Another question is how can I make an agile process work when targeting an embedded device? This is a challenge as agile promotes developers to test their device frequently. In many cases, though, hardware availability is limited and it is in a lab that isn’t convenient to the developer working at his/her desk. There are a couple of ways to manage these issues. One is to use some sort of simulator of hardware itself. Many real-time operating systems offer simulators that work well. In addition, if you choose to model your design in a tool like Rational Rhapsody, then it has the ability to run a simulation of your actual on your desktop to see how it executes.

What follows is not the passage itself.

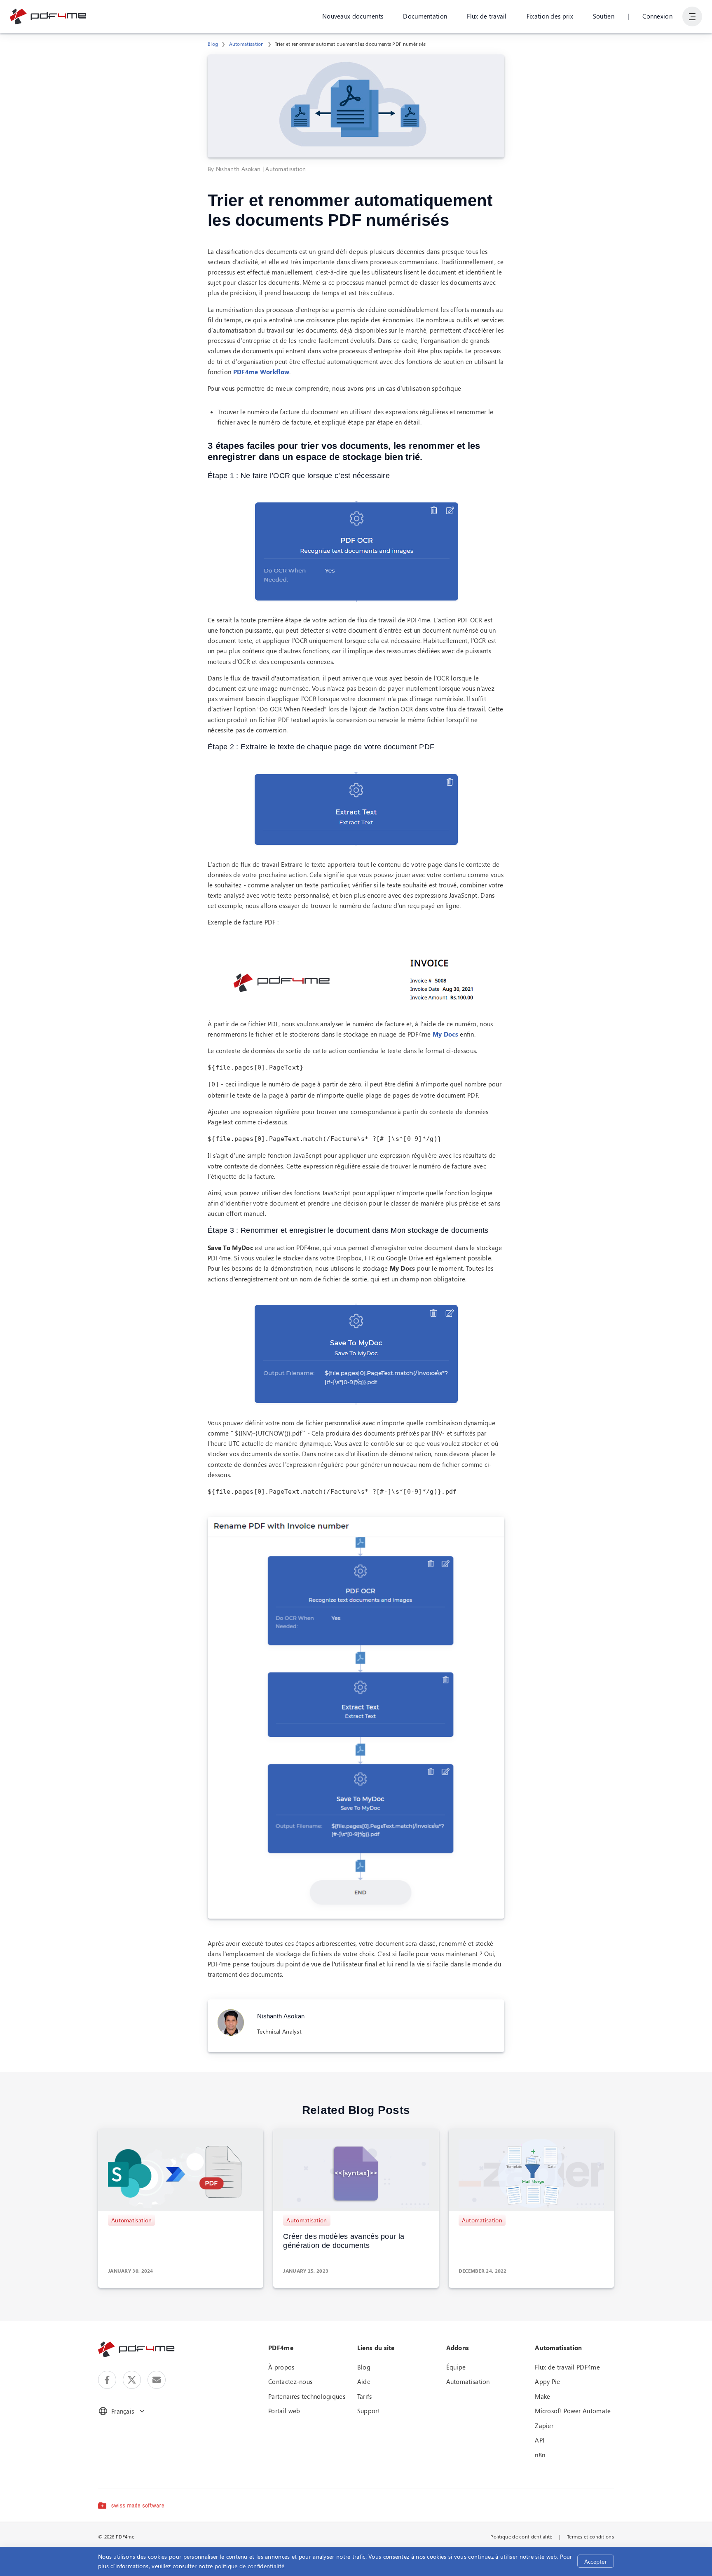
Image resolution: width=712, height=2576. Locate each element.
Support (368, 2411)
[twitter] (132, 2380)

In many cases, while executing on host or simulator works, it doesn’t work when you have to talk to specific hardware to see the actual response of the hardware itself. In those cases an addition to agile called Continuous Integration helps. The concept is pretty simple. As you build a story make sure you do frequent check-ins and then build into your check-in process the ability to do a build of the device and then have the configuration management environment schedule the tests to be run on the device. Automating your build process can make this much more seamless so testing and integrations occur much more frequently. This way the build engine can work with a scheduler to manage access to at least some of the physical hardware so developers aren’t fighting for the scarce resource.
In conclusion, agile development works and is being used in medical device development. The issue is that you need to have a good tool chain that allows for complete traceability across the entire lifecycle in order to comply with standards. It also is very important to integrate and test frequently. This in turn leads to the need for build automation. With all of this in place agile development for medical devices becomes much easier get up and running.